Even when by happenstance the United States does what a terrorist organization had requested, Washington cannot admit it. In April 2003, the United States began withdrawing its military forces from Saudi Arabia -- the central demand of Osama Bin Laden's 1996 fatwa: "Declaration of War against the Americans Occupying the Land of the Two Holy Places." The removal of most U.S. servicemembers from Saudi Arabia -- there were 4,000 there in 2003, and 278 today -- was presented as the inevitable winding-down of the Iraqi war and no-fly-zones. However, a senior U.S. defense official expressed concern at the time "that it not look as if it's precipitous, because it will look like bin Laden won." Demonstrating resolve is mandatory even when implementing long-planned military-basing decisions.
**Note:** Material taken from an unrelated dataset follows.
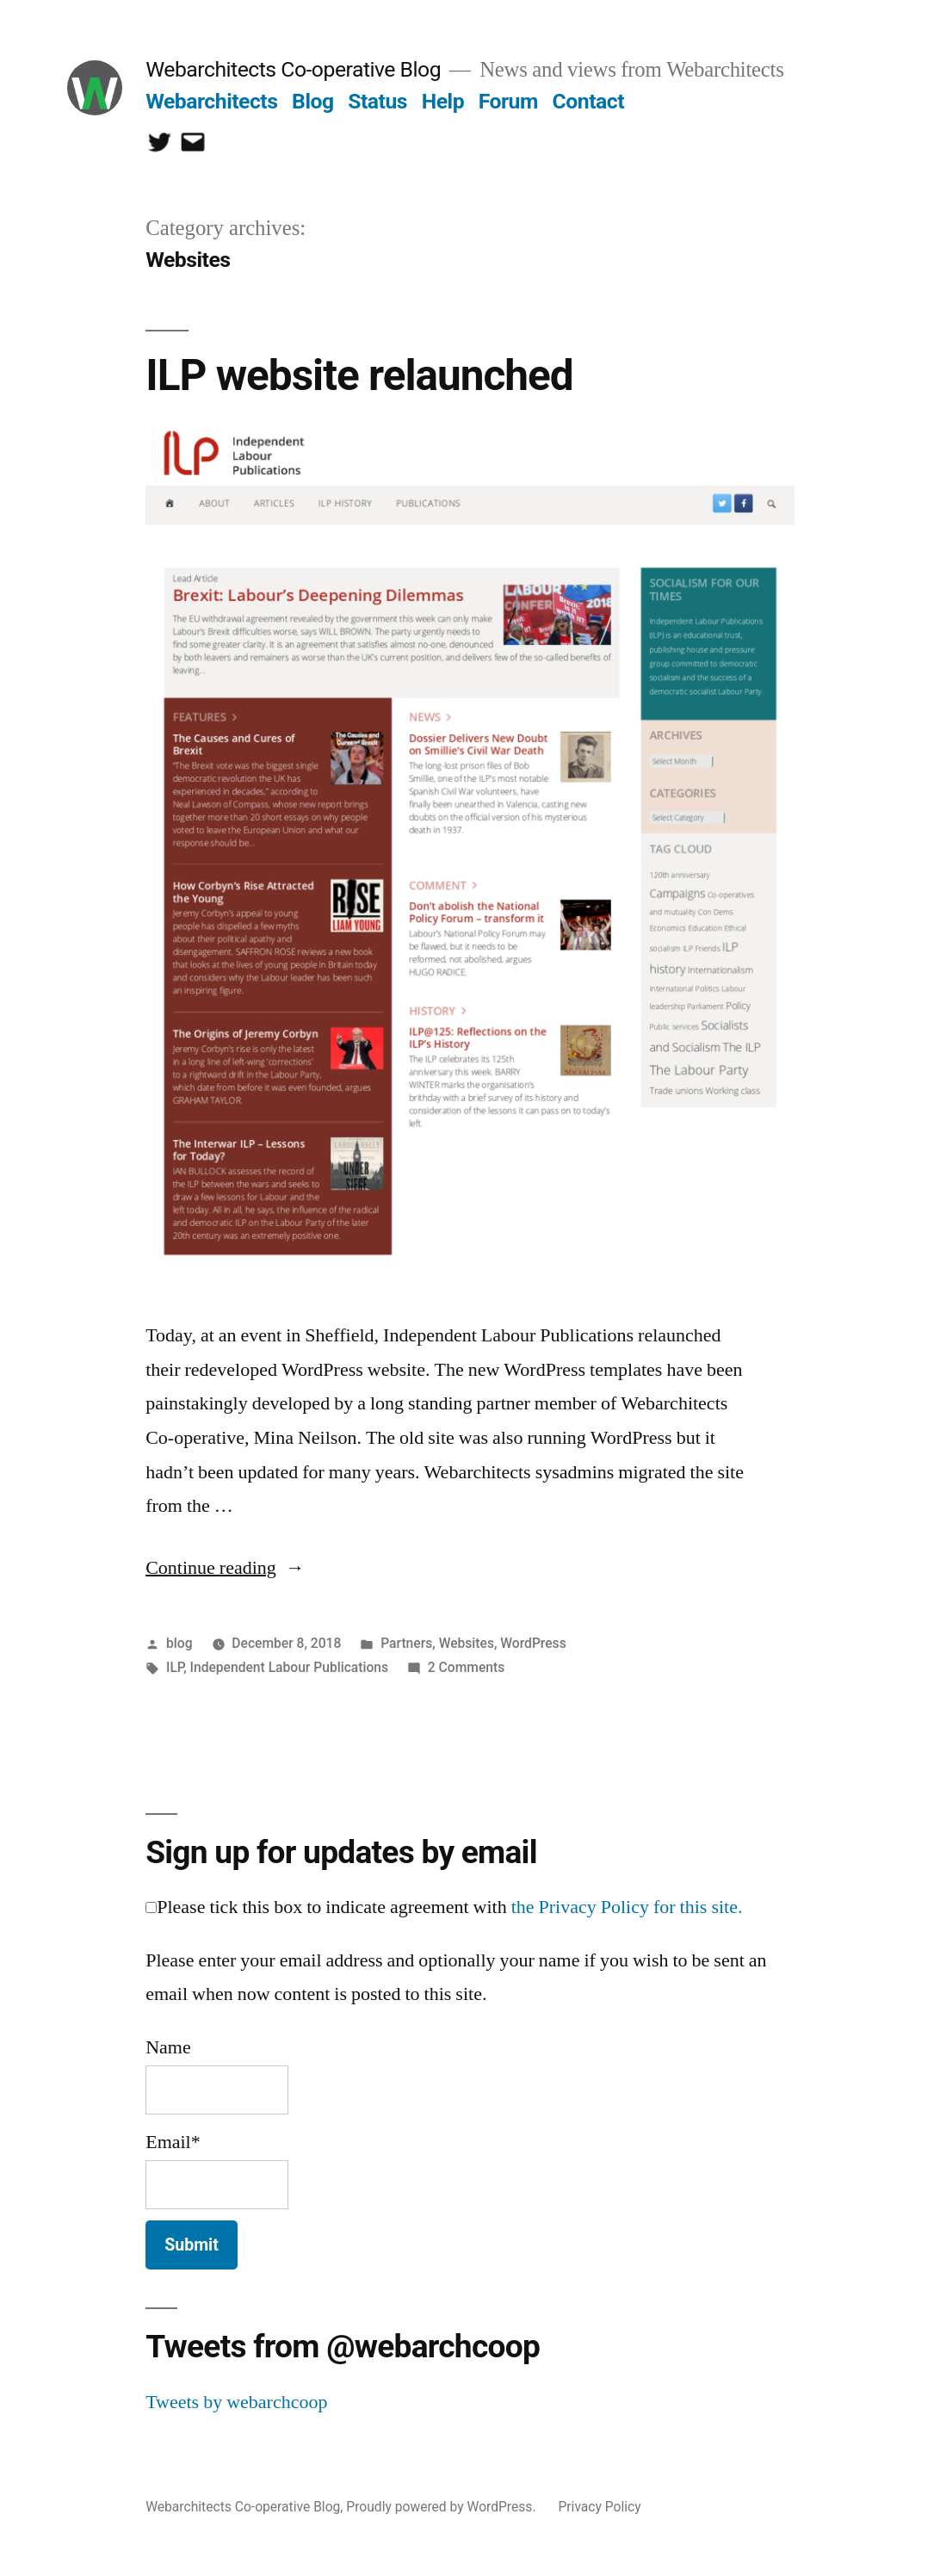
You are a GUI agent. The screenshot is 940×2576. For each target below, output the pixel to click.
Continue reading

Third, since there can be a multiplicity of motivations, knowing "why" does not lend itself to easy policy responses. In May 2010, Faisal Shahzad -- a Pakistani immigrant who moved to the United States in 1999 and became a citizen in 2009 -- tried to detonate an SUV packed with explosives in Times Square. In a videotape recorded before the failed attack, Shahzad declared it "will be a revenge for all the mujahedeen and oppressed Muslims." He later reportedly told investigators "that he was upset over repeated CIA drone attacks on militants in Pakistan." (He received explosives training from the Pakistani Taliban in the Waziristan region in late 2009.) Still another analysis determined that Shahzad was ultimately inspired by the Pakistani security forces storming of the Red Mosque in Islamabad that was held by armed militants in July 2007.
Were these motivations examples of "blowback" indicating that the CIA should refrain from drone strikes, or evidence that more strikes were needed to kill more Pakistan Taliban members? (Unsurprisingly, the latter occurred.) Or, has the Pakistani government subsequently reduced its long-standing practice of using brutal force and conducting extrajudicial killings during its counterinsurgency operations? (The just-released State Department Country Reports on Human Rights Practices' Pakistan chapter says "no.")
Fourth, categorizing groups that are responsible for terrorist attacks is different from knowing their motivations. An October 2010 study of 86 foiled and executed terrorist plots against U.S. targets from 1999 to 2009 identified 10 distinct ideologies: left, right, anti-Muslim, animal rights, anti-abortion, militia/anti-government, al Qaeda and allied movements (AQAM), AQAM-inspired, white supremacist, and unknown/non-ideological. Of the 86 plots, 40 were undertaken by AQAM or AQAM-inspired groups, 32 by white supremacist and militia groups, and only three were classified as unknown. Being conscious of the groups most responsible for recent terrorist plots helps law enforcement officials prioritize their preventive efforts. Yet, in so much as we could assign the Tsarnaev brothers to one of these groups (we cannot yet), membership is not necessarily motivation, since individuals may align themselves with terrorist organizations, but never conduct or provide material support for acts of terrorism.
There is inadequate information to guess why the Tsarnaev brothers did what they did. Since answering this question is inherently difficult if not impossible, and will not compel any substantive public policy changes, what then is our motivation to understand terrorists' motivations? Ultimately, the who, what, when, where, and how of aberrant behavior catches our interest, but the why is what captivates and draws us in. Without some clear animating impulse to explain evil, the story line is mechanical and impersonal, unsatisfying and incomplete. Given the inherent uncertainty in understanding the Tsarnaev brothers' actions, at a minimum we should refrain from undertaking policy changes based upon whatever perceived motivations we come up with.